Whether the contingent coupon will be paid on any given contingent
coupon payment date and whether the notes will be automatically
redeemed prior to maturity will depend on the closing values of the
underlyings solely on the applicable valuation dates, regardless of
the closing values of the underlyings on other days during the term
of the notes. If the notes are not automatically redeemed prior to
maturity, what you receive at maturity will depend solely on the
closing value of the worst performing underlying on the final
valuation date, and not on any other day during the term of the
notes. Because the performance of the notes depends on the closing
values of the underlyings on a limited number of dates, the notes
will be particularly sensitive to volatility in the closing values
of the underlyings on or near the valuation dates. You should
understand that the closing value of each underlying has
historically been highly volatile. |
|
▪ |
The notes are subject to the credit risk of Citigroup Global
Markets Holdings Inc. and Citigroup Inc. If we default on our
obligations under the notes and Citigroup Inc. defaults on its
guarantee obligations, you may not receive anything owed to you
under the notes. |
|
▪ |
The notes will not be listed on any securities exchange and
you may not be able to sell them prior to maturity. The notes
will not be listed on any securities exchange. Therefore, there may
be little or no secondary market for the notes. CGMI currently
intends to make a secondary market in relation to the notes and to
provide an indicative bid price for the notes on a daily basis. Any
indicative bid price for the notes provided by CGMI will be
determined in CGMI’s sole discretion, taking into account
prevailing market conditions and other relevant factors, and will
not be a representation by CGMI that the notes can be sold at that
price, or at all. CGMI may suspend or terminate making a market and
providing indicative bid prices without notice, at any time and for
any reason. If CGMI suspends or terminates making a market, there
may be no secondary market at all for the notes because it is
likely that CGMI will be the only broker-dealer that is willing to
buy your notes prior to maturity. Accordingly, an investor must be
prepared to hold the notes until maturity. |
|
▪ |
Sale of the notes prior to maturity may result in a loss of
principal. You will be entitled to receive at least the full
stated principal amount of your notes, subject to the credit risk
of Citigroup Global Markets Holdings Inc. and Citigroup Inc., only
if you hold the notes to maturity. The value of the notes may
fluctuate during the term of the notes, and if you are able to sell
your notes prior to maturity, you may receive less than the full
stated principal amount of your notes. |
|
▪ |
The estimated value of the notes on the pricing date, based
on CGMI’s proprietary pricing models and our internal funding rate,
is less than the issue price. The difference is attributable to
certain costs associated with selling, structuring and hedging the
notes that are included in the issue price. These costs include (i)

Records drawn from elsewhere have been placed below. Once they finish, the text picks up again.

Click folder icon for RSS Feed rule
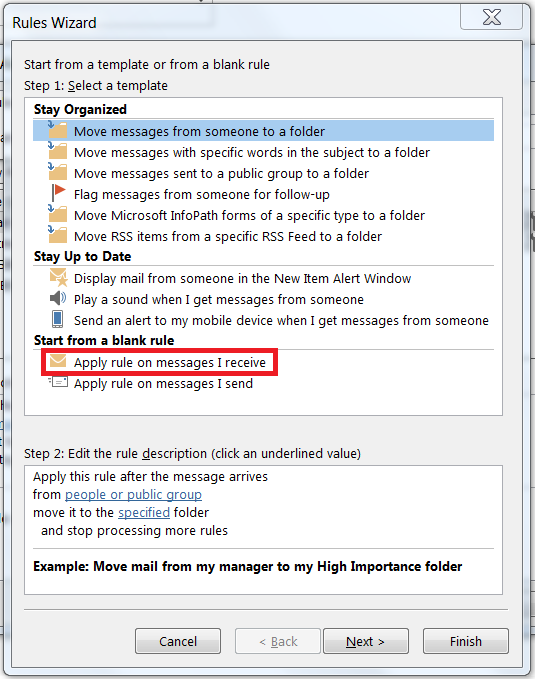 coord(57,235)
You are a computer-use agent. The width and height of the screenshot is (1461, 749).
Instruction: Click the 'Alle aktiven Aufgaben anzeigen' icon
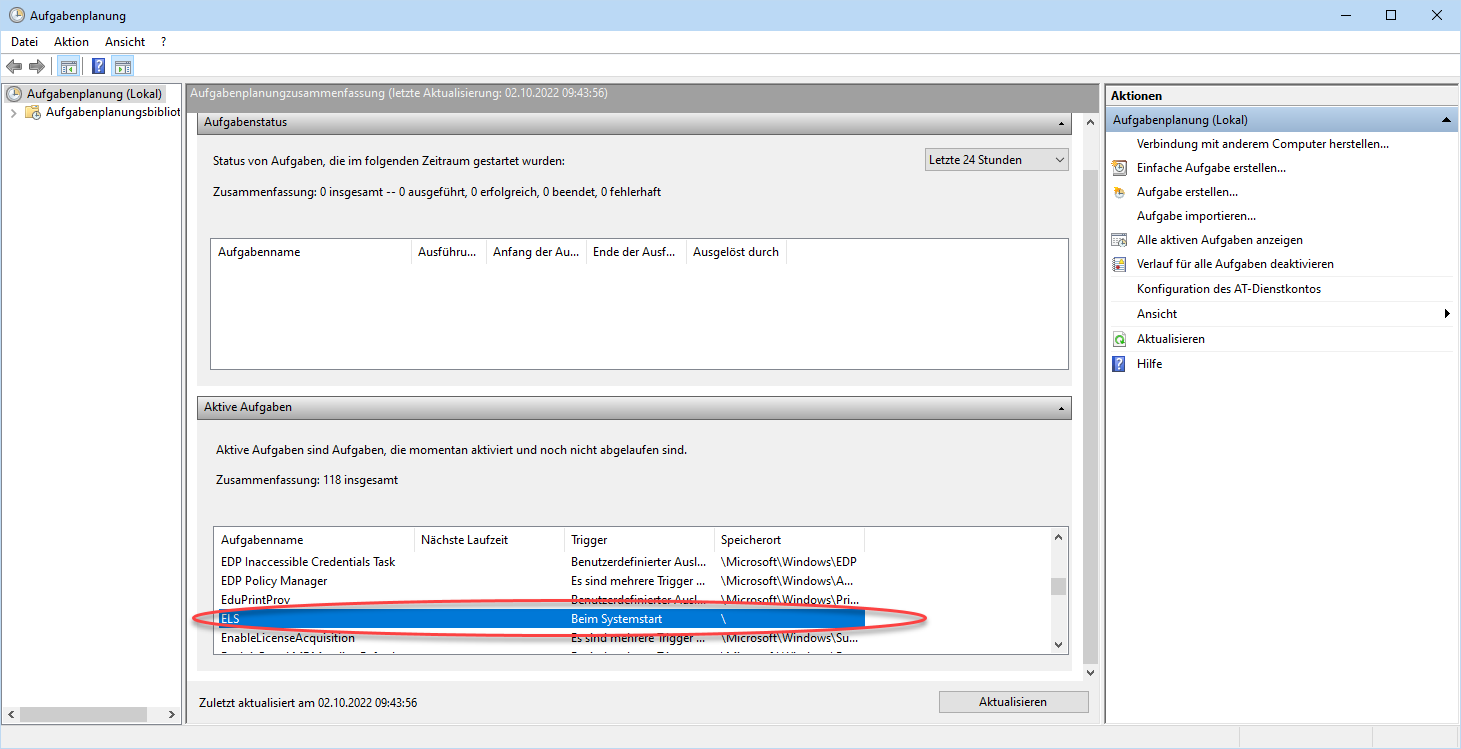[x=1120, y=240]
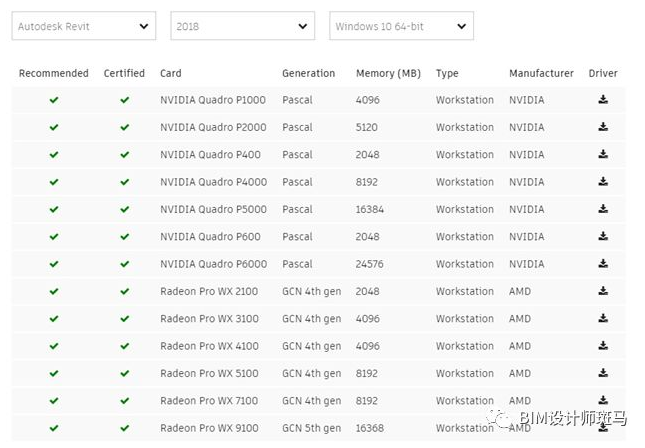Viewport: 645px width, 448px height.
Task: Click Certified checkmark for Radeon Pro WX 3100
Action: click(x=124, y=319)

any selling concessions or other fees paid in connection with the
offering of the notes, (ii) hedging and other costs incurred by us
and our affiliates in connection with the offering of the notes and
(iii) the expected profit (which may be more or less than actual
profit) to CGMI or other of our affiliates in connection with
hedging our obligations under the notes. These costs adversely
affect the economic terms of the notes because, if they were lower,
the economic terms of the notes would be more favorable to you. The
economic terms of the notes are also likely to be adversely
affected by the use of our internal funding rate, rather than our
secondary market rate, to price the notes. See “The estimated value
of the notes would be lower if it were calculated based on our
secondary market rate” below. |
|
▪ |
The estimated value of the notes was determined for us by
our affiliate using proprietary pricing models. CGMI derived
the estimated value disclosed on the cover page of this pricing
supplement from its proprietary pricing models. In doing so, it may
have made discretionary judgments about the inputs to its models,
such as the volatility of, and correlation between, the closing
values of the underlyings, dividend yields on the stocks that
constitute the underlyings and interest rates. CGMI’s views on
these inputs may differ from your or others’ views, and as an
underwriter in this offering, CGMI’s interests may conflict with
yours. Both the models and the inputs to the models may prove to be
wrong and therefore not an accurate reflection of the value of the
notes. Moreover, the estimated value of the notes set forth on the
cover page of this pricing supplement may differ from the value
that we or our affiliates may determine for the notes for other
purposes, including for accounting purposes. You should not invest
in the notes because of the estimated value of the notes. Instead,
you should be willing to hold the notes to maturity irrespective of
the initial estimated value. |
|
▪ |
The estimated value of the notes would be lower if it were
calculated based on our secondary market rate. The estimated
value of the notes included in this pricing supplement is
calculated based on our internal funding rate, which is the rate at
which we are willing to borrow funds through the issuance of the
notes. Our internal funding rate is generally lower than our
secondary market rate, which is the rate that CGMI will use in
determining the value of the notes for purposes of any purchases of
the notes from you in the secondary market. If the estimated value
included in this pricing supplement were based on our secondary
market rate, rather than our internal funding rate, it would likely
be lower. We determine our internal funding rate based on factors
such as the costs associated with the notes, which are generally
higher than the costs associated with conventional debt securities,
and our liquidity needs and preferences. Our internal funding rate
is not an interest rate that is payable on the notes. |
Because there is not an active market for traded instruments
referencing our outstanding debt obligations, CGMI determines our
secondary market rate based on the market price of traded
instruments referencing the debt obligations of Citigroup Inc.,
our
Citigroup Global Markets Holdings
Inc. |
|
parent company and the guarantor of all payments due on the notes,
but subject to adjustments that CGMI makes in its sole discretion.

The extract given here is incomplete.